■ Exercise directions:
Within the material below, transcribe exactly the lines from the one holding "Image resolution: width=572" through the one holding "Given: Open Project panel settings gear", keeping both ends and skipping the rest.

■ Records to process:
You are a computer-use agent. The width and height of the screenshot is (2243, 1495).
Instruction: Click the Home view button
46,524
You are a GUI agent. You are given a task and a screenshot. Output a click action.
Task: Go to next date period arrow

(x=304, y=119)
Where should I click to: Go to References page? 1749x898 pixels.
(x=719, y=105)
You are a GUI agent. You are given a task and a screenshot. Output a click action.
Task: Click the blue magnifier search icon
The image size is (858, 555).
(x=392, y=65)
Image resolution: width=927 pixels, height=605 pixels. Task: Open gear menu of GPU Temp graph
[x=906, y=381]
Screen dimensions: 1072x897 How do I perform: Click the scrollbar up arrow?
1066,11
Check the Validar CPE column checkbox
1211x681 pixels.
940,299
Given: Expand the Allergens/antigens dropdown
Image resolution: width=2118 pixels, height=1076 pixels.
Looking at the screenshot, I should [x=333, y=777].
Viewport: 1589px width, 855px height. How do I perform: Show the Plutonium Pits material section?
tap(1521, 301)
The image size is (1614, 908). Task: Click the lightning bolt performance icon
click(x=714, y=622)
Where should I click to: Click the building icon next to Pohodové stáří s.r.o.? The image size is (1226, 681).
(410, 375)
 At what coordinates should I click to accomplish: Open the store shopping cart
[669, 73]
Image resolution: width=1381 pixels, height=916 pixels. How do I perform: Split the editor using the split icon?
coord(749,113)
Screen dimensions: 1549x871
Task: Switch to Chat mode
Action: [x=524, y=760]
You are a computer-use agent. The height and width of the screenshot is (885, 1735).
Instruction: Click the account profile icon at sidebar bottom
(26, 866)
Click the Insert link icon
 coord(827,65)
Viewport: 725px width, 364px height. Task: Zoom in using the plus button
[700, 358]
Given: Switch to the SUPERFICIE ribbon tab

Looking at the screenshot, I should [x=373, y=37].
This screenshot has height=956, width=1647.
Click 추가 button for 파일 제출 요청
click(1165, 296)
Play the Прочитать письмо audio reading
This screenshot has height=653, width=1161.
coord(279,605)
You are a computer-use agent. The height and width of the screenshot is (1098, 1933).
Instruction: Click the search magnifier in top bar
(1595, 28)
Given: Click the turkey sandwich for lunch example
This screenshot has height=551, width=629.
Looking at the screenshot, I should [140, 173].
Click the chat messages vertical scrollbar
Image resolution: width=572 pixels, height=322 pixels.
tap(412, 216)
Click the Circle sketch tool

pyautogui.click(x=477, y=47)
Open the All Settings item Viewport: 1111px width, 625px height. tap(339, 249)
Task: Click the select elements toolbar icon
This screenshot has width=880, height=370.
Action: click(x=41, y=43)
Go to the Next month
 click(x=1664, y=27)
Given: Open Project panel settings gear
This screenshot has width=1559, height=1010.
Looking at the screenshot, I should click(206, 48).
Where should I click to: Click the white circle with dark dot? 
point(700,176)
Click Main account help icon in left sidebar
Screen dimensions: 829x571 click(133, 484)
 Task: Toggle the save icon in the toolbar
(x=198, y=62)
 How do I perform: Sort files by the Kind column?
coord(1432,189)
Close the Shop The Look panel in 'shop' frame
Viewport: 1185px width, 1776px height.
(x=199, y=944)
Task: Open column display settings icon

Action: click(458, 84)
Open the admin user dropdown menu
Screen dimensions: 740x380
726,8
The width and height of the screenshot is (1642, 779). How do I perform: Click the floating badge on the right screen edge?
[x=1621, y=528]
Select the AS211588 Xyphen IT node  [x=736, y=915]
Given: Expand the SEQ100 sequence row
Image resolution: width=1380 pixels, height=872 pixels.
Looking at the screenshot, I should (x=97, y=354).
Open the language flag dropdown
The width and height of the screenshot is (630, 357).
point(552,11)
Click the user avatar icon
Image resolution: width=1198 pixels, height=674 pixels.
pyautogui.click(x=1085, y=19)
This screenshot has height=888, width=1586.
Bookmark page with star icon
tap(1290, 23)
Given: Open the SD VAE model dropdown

■ Expected output:
Image resolution: width=572 pixels, height=322 pixels.
tap(412, 216)
Click the Circle sketch tool

pyautogui.click(x=477, y=47)
Open the All Settings item Viewport: 1111px width, 625px height. tap(339, 249)
Task: Click the select elements toolbar icon
This screenshot has width=880, height=370.
Action: click(x=41, y=43)
Go to the Next month
 click(x=1664, y=27)
Given: Open Project panel settings gear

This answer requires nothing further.